» Instructions for the task
Begin at the line below that has "The width and height of the screenshot is (1512, 794).". Stop after the line that has "Task: Click the 1.1274 resistance level label", repeating each line exactly and leaving out the pictures.

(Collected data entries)
◇ ◇ ◇
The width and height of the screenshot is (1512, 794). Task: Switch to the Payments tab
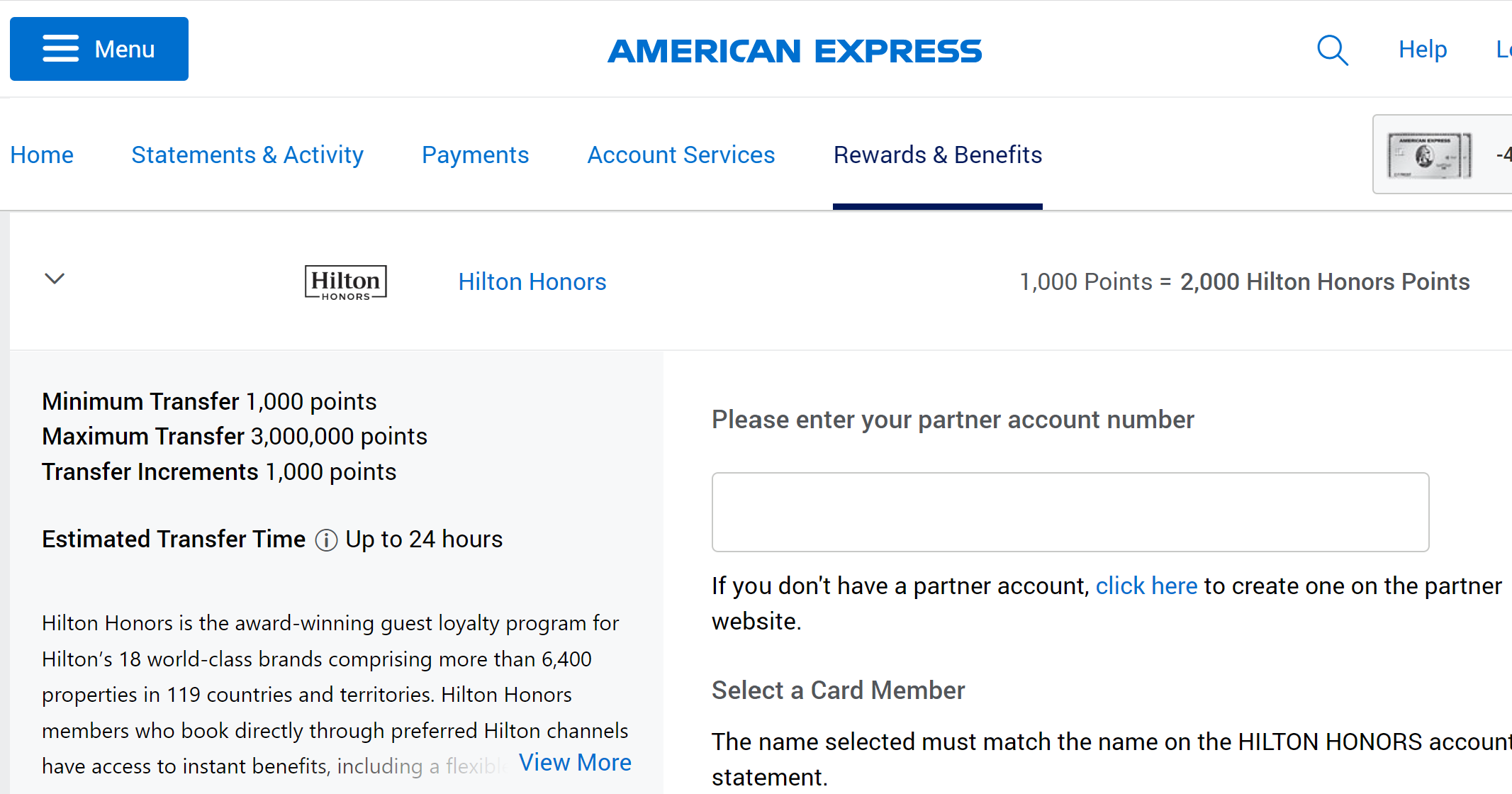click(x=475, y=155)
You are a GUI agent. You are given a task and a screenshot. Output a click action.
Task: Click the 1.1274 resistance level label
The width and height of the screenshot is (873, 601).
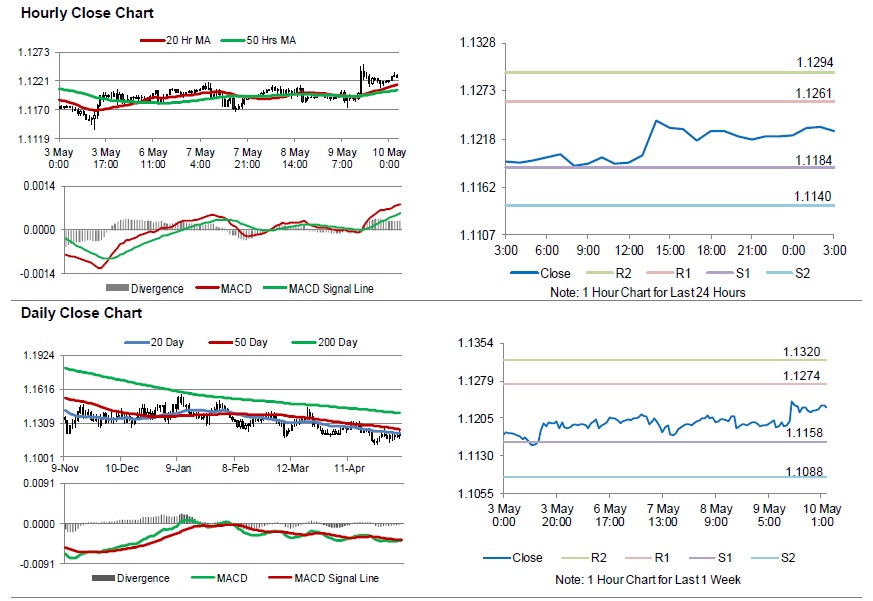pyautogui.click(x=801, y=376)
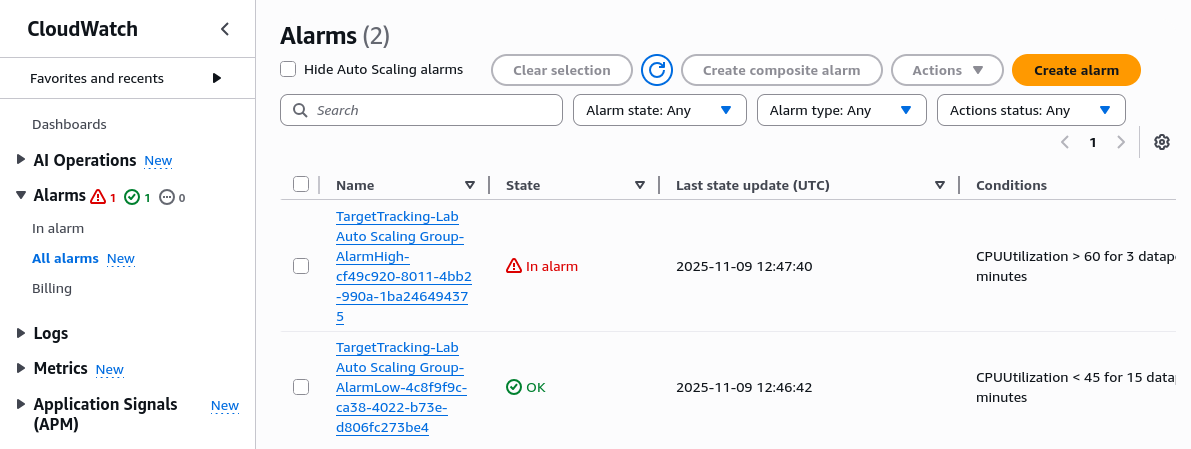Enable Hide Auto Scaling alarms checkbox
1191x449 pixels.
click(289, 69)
◇ ◇ ◇
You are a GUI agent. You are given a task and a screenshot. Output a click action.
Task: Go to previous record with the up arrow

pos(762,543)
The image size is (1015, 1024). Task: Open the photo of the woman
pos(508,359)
◇ ◇ ◇
» Reply
The width and height of the screenshot is (1512, 794). Task: Switch to the Payments tab
click(x=475, y=155)
You are a GUI agent. You are given a task and a screenshot. Output a click action.
Task: Click the 1.1274 resistance level label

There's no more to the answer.